Ono Sutomo juga menyingkap kejanggalan terkait dana hibah pesantren yang disebut-sebut dialihkan ke pos dana tidak terduga, tanpa kejelasan penggunaannya.

“Kami sudah memanggil Kepala Bappeda Jabar, jawabannya muter-muter, dana hibah disimpan di kode rekening dana tidak terduga, tapi hingga sekarang tak jelas ke mana arahnya.
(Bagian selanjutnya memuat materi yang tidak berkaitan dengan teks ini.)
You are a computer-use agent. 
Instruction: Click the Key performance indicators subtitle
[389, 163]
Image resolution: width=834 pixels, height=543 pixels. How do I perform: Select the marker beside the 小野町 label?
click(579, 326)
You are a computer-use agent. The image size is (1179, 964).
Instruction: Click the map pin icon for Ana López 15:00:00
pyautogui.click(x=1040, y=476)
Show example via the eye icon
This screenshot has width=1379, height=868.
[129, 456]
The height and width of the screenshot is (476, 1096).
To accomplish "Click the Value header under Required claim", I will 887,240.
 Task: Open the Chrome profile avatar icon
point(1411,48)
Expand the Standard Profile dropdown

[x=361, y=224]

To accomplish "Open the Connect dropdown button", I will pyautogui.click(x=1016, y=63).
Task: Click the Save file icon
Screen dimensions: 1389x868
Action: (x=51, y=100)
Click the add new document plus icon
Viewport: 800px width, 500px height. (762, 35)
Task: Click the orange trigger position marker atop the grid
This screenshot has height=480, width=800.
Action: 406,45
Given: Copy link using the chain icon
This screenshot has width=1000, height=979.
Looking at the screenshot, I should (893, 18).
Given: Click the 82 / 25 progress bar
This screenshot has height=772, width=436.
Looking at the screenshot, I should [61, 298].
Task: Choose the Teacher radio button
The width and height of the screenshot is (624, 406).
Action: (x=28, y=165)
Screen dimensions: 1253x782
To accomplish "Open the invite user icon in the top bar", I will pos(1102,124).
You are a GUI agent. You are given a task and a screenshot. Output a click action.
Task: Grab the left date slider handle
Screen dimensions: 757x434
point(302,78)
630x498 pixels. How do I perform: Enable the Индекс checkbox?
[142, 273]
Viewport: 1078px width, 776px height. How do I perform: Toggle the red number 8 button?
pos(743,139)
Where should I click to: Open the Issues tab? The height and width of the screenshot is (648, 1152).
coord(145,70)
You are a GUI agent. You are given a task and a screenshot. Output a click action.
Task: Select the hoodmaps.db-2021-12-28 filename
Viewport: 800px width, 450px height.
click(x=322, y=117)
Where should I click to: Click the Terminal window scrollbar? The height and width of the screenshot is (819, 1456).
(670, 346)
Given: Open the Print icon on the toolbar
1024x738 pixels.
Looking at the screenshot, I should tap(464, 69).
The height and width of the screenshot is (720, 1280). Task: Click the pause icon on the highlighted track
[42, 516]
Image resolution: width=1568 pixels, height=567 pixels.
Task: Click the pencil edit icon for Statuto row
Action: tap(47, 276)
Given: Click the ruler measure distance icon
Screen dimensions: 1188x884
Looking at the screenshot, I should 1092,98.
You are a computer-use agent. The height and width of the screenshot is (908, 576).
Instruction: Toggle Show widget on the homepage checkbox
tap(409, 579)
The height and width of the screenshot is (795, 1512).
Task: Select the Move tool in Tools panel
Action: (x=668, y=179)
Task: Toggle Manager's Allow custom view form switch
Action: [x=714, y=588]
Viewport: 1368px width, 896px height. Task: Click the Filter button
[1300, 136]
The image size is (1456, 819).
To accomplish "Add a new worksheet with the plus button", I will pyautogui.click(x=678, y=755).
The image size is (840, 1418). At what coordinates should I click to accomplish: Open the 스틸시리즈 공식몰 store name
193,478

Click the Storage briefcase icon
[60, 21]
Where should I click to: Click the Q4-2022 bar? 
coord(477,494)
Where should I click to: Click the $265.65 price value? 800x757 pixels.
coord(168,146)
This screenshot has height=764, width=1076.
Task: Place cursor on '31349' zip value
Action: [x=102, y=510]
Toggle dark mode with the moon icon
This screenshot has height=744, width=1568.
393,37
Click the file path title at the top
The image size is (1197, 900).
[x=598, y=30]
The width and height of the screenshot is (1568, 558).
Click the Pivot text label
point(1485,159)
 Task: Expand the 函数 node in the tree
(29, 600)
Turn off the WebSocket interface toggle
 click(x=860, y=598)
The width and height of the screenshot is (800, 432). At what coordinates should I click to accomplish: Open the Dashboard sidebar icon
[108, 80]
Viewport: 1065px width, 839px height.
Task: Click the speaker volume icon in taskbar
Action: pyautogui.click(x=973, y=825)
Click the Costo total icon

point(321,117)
Ini akal-akalan,” tegas Ono Surono.

Pesantren Bukan Pelengkap Panggung Politik

Sejumlah kiai peserta Mubes menyampaikan pernyataan emosional yang menggambarkan perjuangan pesantren di tengah arus kekuasaan yang semakin pragmatis.

Salah satu pengasuh pondok dari Tasikmalaya menyebut pesantren ibarat karang kecil yang menghadang ombak besar, tanpa kekuatan politik namun tetap teguh menyuarakan kebenaran.

“Kalau pesantren dan sekolah swasta disingkirkan, bisakah sekolah negeri menampung jutaan anak-anak Jawa Barat?, Ini bukan sekadar soal dana, ini soal penghargaan terhadap peradaban kita,” ujar salah satu pengasuh pondok pesantren.

Solidaritas dari Tokoh Politik dan Ulama

Forum tersebut juga dihadiri sejumlah tokoh politik dan anggota DPRD Jabar lintas fraksi. Di antaranya, Wakil Ketua DPP PPP Komarudin Taher, Anggota Komisi I DPRD Jabar Fraksi PKB Sidqon Djampi, serta Anggota Komisi V DPRD Fraksi PDI Perjuangan Zaenuddin.

Ketiganya sepakat bahwa pesantren memiliki posisi vital dalam pembangunan karakter bangsa dan tidak sepatutnya dipinggirkan.

“Kita akan kawal aspirasi ini sampai ke pusat. Jangan anggap remeh suara pesantren. Hari ini mungkin mereka diam, tapi sekali mereka bergerak, sejarah sudah membuktikan siapa yang kalah,” kata Komarudin Taher.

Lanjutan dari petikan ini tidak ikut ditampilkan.